** Opening Exercise data block **

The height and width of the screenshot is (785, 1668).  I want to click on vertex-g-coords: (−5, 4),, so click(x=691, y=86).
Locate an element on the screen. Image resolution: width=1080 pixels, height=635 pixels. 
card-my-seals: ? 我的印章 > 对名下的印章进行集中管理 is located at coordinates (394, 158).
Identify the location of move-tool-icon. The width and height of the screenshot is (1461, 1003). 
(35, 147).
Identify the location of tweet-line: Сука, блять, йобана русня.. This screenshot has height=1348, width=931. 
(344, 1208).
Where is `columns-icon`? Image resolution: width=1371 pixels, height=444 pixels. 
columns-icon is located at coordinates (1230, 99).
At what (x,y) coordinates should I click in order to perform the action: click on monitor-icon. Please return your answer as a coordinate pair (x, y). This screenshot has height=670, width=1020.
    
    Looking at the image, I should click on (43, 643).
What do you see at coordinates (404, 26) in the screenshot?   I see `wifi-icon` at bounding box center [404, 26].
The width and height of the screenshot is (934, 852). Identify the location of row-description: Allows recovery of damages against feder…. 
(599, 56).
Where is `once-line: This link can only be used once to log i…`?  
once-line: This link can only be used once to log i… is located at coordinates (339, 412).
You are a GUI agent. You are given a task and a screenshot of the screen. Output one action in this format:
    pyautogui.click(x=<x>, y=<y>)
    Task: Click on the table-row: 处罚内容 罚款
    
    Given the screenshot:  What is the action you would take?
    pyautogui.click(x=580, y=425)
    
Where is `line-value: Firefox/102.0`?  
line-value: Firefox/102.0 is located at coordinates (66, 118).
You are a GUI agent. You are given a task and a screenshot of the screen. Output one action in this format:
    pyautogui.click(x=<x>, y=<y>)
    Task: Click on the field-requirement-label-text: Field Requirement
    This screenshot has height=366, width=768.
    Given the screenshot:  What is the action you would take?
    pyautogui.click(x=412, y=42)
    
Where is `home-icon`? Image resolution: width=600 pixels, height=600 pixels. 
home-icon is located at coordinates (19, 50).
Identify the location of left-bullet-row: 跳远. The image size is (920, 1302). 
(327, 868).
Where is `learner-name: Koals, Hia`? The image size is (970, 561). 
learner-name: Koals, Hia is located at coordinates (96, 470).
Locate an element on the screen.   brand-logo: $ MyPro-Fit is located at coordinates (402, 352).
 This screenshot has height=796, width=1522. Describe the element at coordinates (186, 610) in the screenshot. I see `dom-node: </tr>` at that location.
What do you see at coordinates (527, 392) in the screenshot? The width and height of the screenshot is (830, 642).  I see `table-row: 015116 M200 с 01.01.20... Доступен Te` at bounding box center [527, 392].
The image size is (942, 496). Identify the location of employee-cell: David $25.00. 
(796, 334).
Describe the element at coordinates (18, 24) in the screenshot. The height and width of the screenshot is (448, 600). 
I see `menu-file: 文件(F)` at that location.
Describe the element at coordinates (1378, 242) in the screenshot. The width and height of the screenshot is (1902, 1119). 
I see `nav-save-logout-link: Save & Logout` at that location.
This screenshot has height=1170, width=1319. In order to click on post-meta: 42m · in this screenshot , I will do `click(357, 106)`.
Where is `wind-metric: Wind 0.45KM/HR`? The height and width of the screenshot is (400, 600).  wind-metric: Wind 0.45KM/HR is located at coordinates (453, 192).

** Closing Exercise data block **

#### Task details
Return the rows above, from the line with "Describe the element at coordinates (18, 24)" to the line with "This screenshot has height=1170, width=1319." inclusive, as a JSON list of strings with one string per line. Omit blank lines.

#### Final answer
[
  "Describe the element at coordinates (18, 24) in the screenshot. The height and width of the screenshot is (448, 600). ",
  "I see `menu-file: 文件(F)` at that location.",
  "Describe the element at coordinates (1378, 242) in the screenshot. The width and height of the screenshot is (1902, 1119). ",
  "I see `nav-save-logout-link: Save & Logout` at that location.",
  "This screenshot has height=1170, width=1319. In order to click on post-meta: 42m · in this screenshot , I will do `click(357, 106)`."
]